24.馬車で街に
今日は休日なので私服を着ていた。
学園は寮暮らしの為、私服を着る機会は少ないと思いあまり実家から持って来なかった事を後悔していた。
昨日の夜は鏡の前で何時間も一人で着せ替えをしては、鏡と睨めっこしていた。
数時間悩んだ挙句、パステルピンクのフリルのワンピースを選んだ。
(ちょっと幼く見えるかな)
私は準備を済ませると、ルカルドと待ち合わせをしている場所まで向かった。
学園から街までは馬車で20分程度かかる。
馬車に乗る方法は自分で手配するか、もしくは定期的に往復している乗合馬車に乗車するかのどちらかになる。
普段一人で街に出る時は乗合馬車に乗るのだが、今回はルカルドが馬車を手配してくれることになっている。
私が少し早めに待ち合わせの場所に到着すると、すでにルカルドの姿もあり馬車も到着している様だった。
「ルカ様っ、遅れてしまいすいません」
私はルカルドの姿を見つけると走って向かった。
走ったせいで私は息を切らしていた。
そこにいたルカルドは白いシャツに黒いベストを着ていた。
制服よりも大人っぽく見えて、なんだかドキドキしてしまう。
(ルカ様、素敵すぎますっ!)
「シンリー、遅刻じゃないよ。走って来なくても良かったのに」
「でもルカ様の方が早いじゃないですかっ!」
「それはシンリーを待たせたら悪いと思って、約束の時間を少しずらさせてもらったんだ」
「……っ!!」
ルカルドは当然の様にさらっと答えた。
(そういう所まで気を遣ってくれるとか。ルカ様、優しすぎだよ)
「今日のシンリーはなんだか可愛いらしいな。制服以外のシンリーを見るのは新鮮でいいな」
「ちょっと、子供っぽいかな」
可愛いと言われて、やっぱり子供っぽく見えているのかなと一人でショックを受けていると、突然ルカルドに手を握られた。

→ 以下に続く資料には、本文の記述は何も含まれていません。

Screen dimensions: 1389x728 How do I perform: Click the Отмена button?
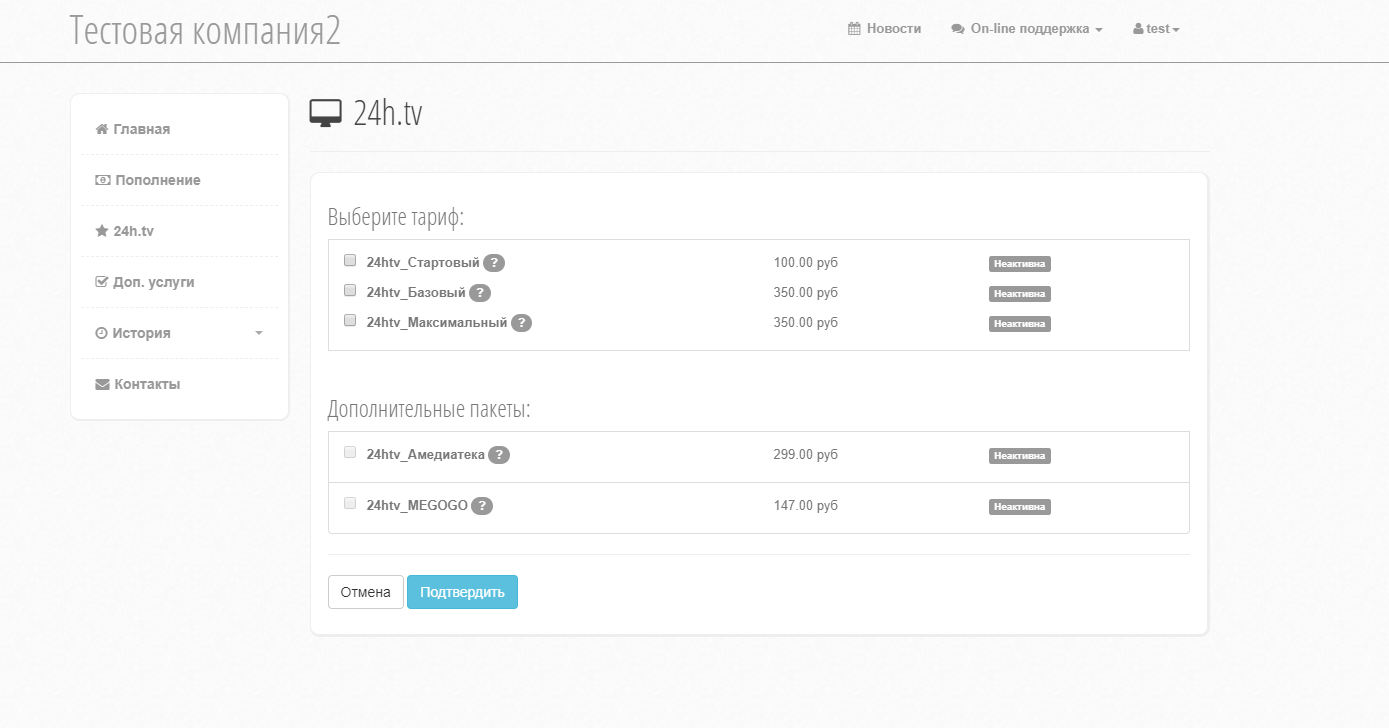pyautogui.click(x=365, y=592)
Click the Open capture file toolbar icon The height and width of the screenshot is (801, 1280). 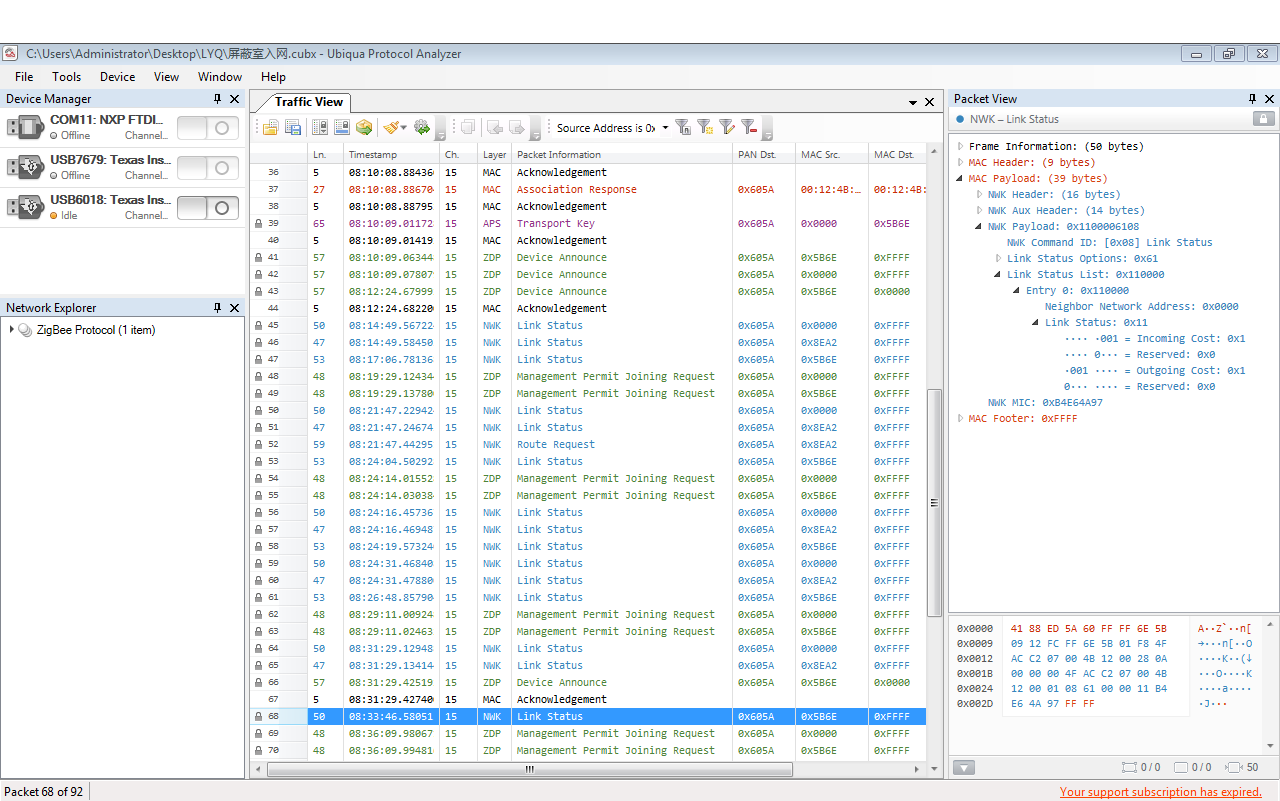[x=270, y=128]
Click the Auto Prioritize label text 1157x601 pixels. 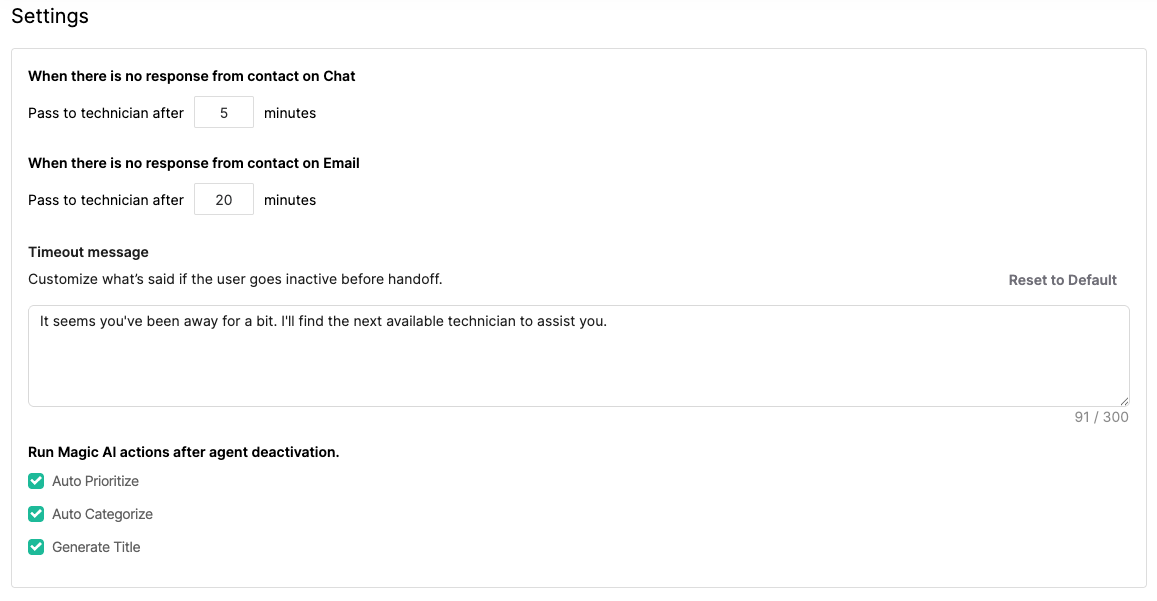pos(95,481)
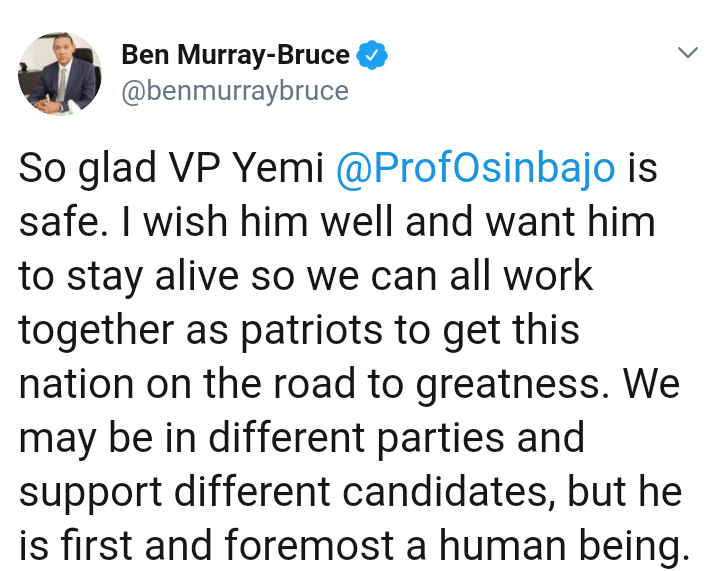
Task: Click the blue verified badge icon
Action: (372, 55)
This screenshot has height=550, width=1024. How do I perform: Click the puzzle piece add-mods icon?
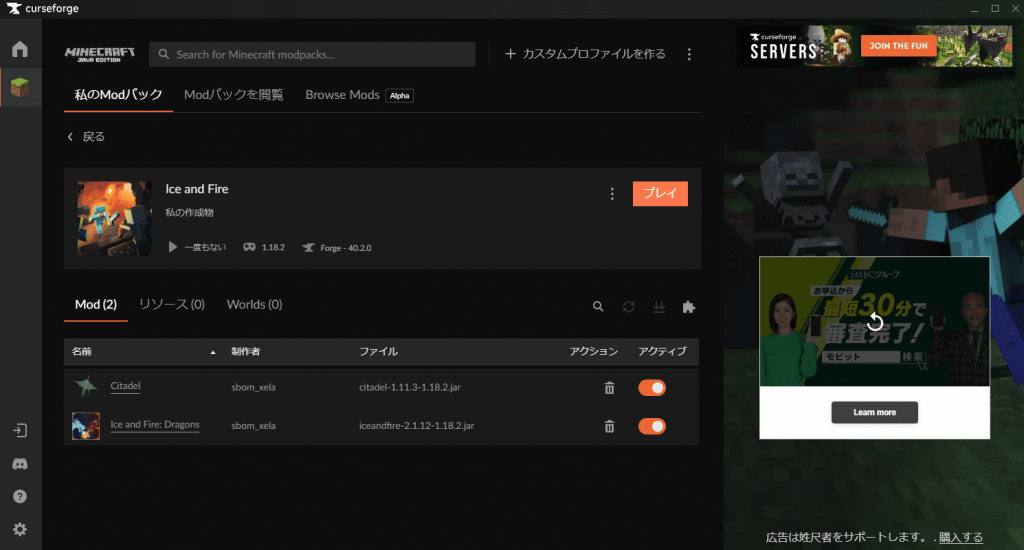click(x=688, y=306)
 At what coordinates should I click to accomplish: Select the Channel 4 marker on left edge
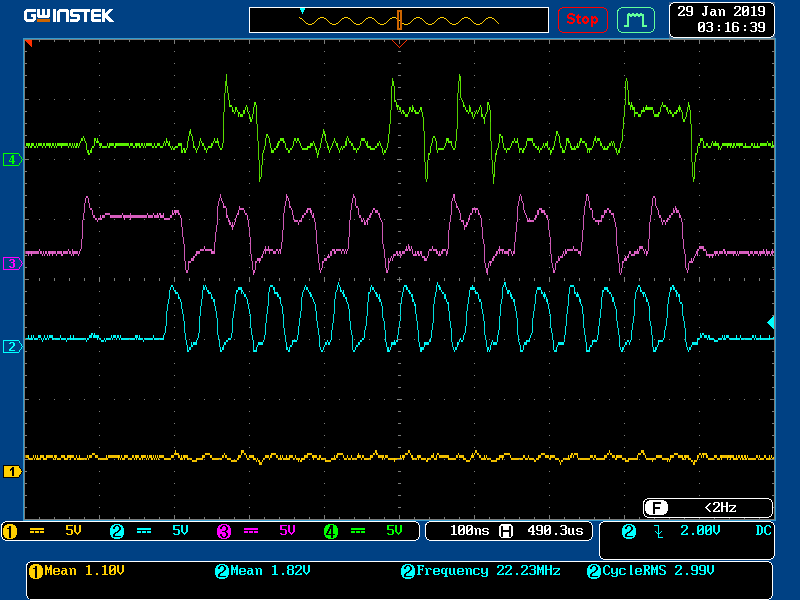click(x=10, y=158)
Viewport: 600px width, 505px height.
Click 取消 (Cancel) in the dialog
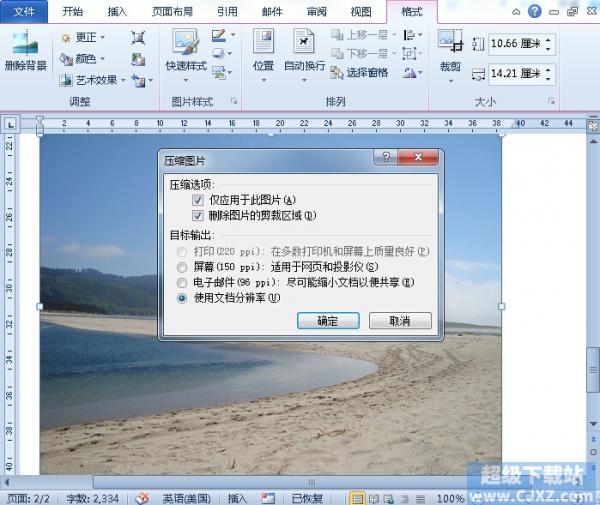pos(400,321)
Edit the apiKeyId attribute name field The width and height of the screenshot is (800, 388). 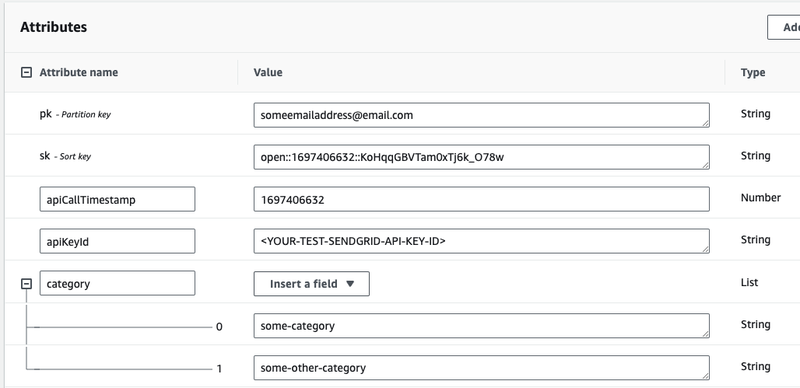point(117,241)
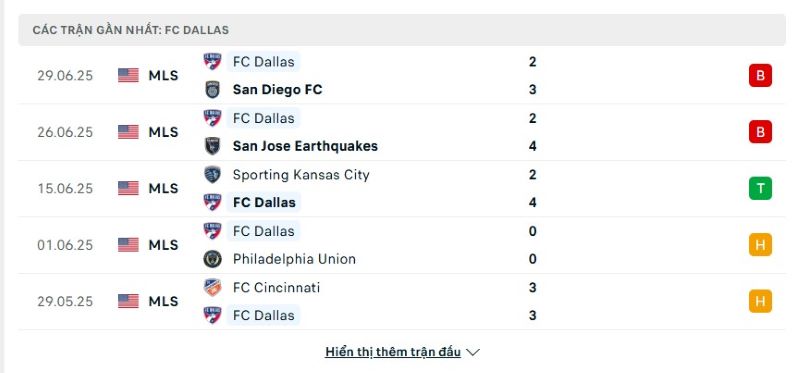Open Sporting Kansas City team name
This screenshot has height=373, width=800.
(301, 175)
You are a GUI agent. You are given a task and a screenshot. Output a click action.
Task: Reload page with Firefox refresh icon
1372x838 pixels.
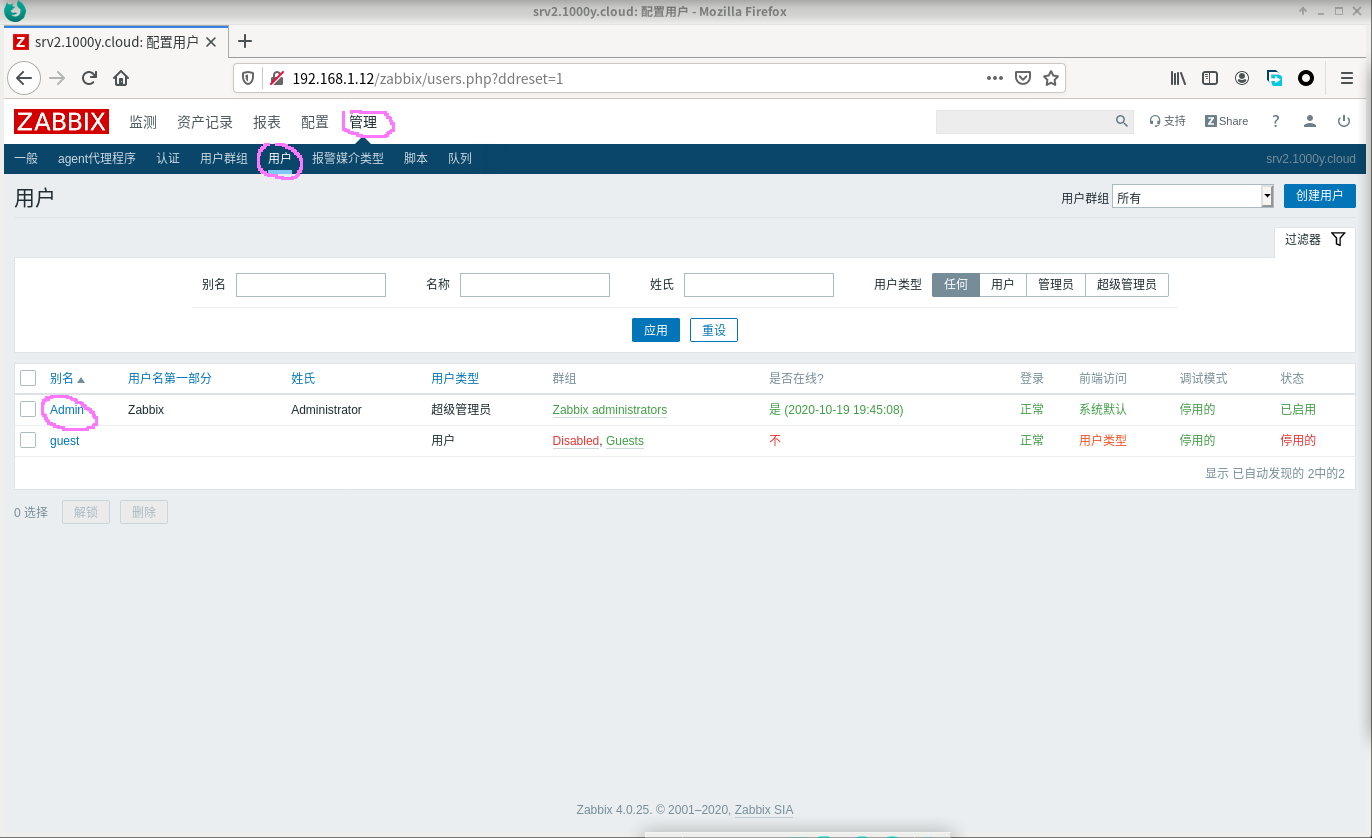(x=89, y=78)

「そんなことないよ。すごく似合ってるよ、シンリーはそういう服が好きなんだな。すごく可愛い」
「……っ」
可愛いって連呼しないで欲しい。
恥ずかしくて私の顔はみるみる真っ赤に染まっていってしまう。
「照れているのか? 可愛いな。じゃあ行こうか」
「照れてませんっ!」
私が必死な顔で言い返すもルカルドは楽しそうに笑っていて、そのまま私の手を引いて馬車に乗せてくれた。
馬車に乗ると狭い密閉空間に二人きりになってしまい、胸の鼓動が速くなる。
しかも向かい合わせに乗ってるせいで、視線を向ける先に困ってしまう。
ルカルドが合図をすると馬車は走り出し、街へと向かい走り出した。
***
ガタガタガタと馬車の車輪が回る音が響いていた。
それと同時に私の心臓はバクバクとすごい速さで鳴っている。
「今日は事前に回る所を調べて来たんだ」
「ルカ様は、どこか行きたい所でもあるんですか?」
「調べたって言うか、ベンノに聞いただけなんだけどな」
「ベンノさんに?」
「シンリーってお菓子が好きだろ?だから人気のカフェとか、菓子店とかな。まあ、色々だ。だから今日は楽しみにしてて」
「好きですけど。やっぱり私って食い意地が張ってるキャラが定着してますね」
私の為に調べてくれたのは嬉しいけど、やっぱりそういうキャラに思われているのはなんだか悲しい。
「ぷっ、でもそれって俺はすごく可愛い事だと思うけどな。シンリーらしくてさ」
「それ、褒めてくれているんですか?あんまり嬉しくないけど」
私は不満そうな顔でむっとルカルドを見つめていた。
また可愛いと言われて照れてしまう。
「シンリーってさ、こういう話題されると本当に分かりやすい反応するよな」
「どういう意味ですか?」
私が不思議そうに問いかけると、ルカルドは「どういう意味だろうな」と茶化す様に答えた。
完全に揶揄われている様な気がして、私はそれ以上聞くことを止めた。
「今日は初めてシンリーと二人で街に行くから楽しみにしていたんだ」
「わ、私もっ! ルカ様と街に行くのすごく楽しみにしてました!」
ルカルドは優しい表情で微笑んでいた。
その言葉が嬉しくて先程の感情など忘れて、気付けばはしゃぐような笑顔で答えていた。